## [WRITTEN EXERCISE]
Return every one of the following entries verbatim, reproducing each line without any alteration.

## [EXTRACTED RECORDS]
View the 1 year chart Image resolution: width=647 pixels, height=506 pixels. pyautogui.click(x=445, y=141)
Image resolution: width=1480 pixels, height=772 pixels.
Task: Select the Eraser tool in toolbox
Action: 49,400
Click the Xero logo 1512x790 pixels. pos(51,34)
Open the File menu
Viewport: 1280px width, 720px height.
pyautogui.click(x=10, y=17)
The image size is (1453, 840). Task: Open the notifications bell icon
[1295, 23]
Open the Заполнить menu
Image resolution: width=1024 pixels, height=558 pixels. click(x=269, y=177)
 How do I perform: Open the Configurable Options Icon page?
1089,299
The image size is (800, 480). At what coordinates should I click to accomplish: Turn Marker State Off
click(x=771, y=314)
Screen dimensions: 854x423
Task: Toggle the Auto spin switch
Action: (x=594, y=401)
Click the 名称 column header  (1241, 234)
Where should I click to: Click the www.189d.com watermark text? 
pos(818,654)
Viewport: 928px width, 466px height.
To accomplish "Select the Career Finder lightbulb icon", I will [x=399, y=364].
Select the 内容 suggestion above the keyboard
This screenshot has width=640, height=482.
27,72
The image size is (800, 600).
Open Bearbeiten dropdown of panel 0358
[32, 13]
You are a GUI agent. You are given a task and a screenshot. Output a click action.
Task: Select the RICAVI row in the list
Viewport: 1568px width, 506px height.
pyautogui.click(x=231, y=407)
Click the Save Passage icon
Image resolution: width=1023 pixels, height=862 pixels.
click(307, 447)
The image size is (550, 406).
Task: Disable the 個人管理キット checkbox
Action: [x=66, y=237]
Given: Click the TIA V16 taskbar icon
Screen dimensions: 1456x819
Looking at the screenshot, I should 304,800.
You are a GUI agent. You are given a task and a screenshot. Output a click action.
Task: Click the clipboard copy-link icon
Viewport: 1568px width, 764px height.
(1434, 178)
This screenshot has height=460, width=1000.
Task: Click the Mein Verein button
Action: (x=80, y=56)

## [ANSWER FOR THIS EXERCISE]
View the 1 year chart Image resolution: width=647 pixels, height=506 pixels. pyautogui.click(x=445, y=141)
Image resolution: width=1480 pixels, height=772 pixels.
Task: Select the Eraser tool in toolbox
Action: 49,400
Click the Xero logo 1512x790 pixels. pos(51,34)
Open the File menu
Viewport: 1280px width, 720px height.
pyautogui.click(x=10, y=17)
The image size is (1453, 840). Task: Open the notifications bell icon
[1295, 23]
Open the Заполнить menu
Image resolution: width=1024 pixels, height=558 pixels. click(x=269, y=177)
 How do I perform: Open the Configurable Options Icon page?
1089,299
The image size is (800, 480). At what coordinates should I click to accomplish: Turn Marker State Off
click(x=771, y=314)
Screen dimensions: 854x423
Task: Toggle the Auto spin switch
Action: (x=594, y=401)
Click the 名称 column header  (1241, 234)
Where should I click to: Click the www.189d.com watermark text? 
pos(818,654)
Viewport: 928px width, 466px height.
To accomplish "Select the Career Finder lightbulb icon", I will [x=399, y=364].
Select the 内容 suggestion above the keyboard
This screenshot has width=640, height=482.
27,72
The image size is (800, 600).
Open Bearbeiten dropdown of panel 0358
[32, 13]
You are a GUI agent. You are given a task and a screenshot. Output a click action.
Task: Select the RICAVI row in the list
Viewport: 1568px width, 506px height.
pyautogui.click(x=231, y=407)
Click the Save Passage icon
Image resolution: width=1023 pixels, height=862 pixels.
click(307, 447)
The image size is (550, 406).
Task: Disable the 個人管理キット checkbox
Action: [x=66, y=237]
Given: Click the TIA V16 taskbar icon
Screen dimensions: 1456x819
Looking at the screenshot, I should 304,800.
You are a GUI agent. You are given a task and a screenshot. Output a click action.
Task: Click the clipboard copy-link icon
Viewport: 1568px width, 764px height.
(1434, 178)
This screenshot has height=460, width=1000.
Task: Click the Mein Verein button
Action: (x=80, y=56)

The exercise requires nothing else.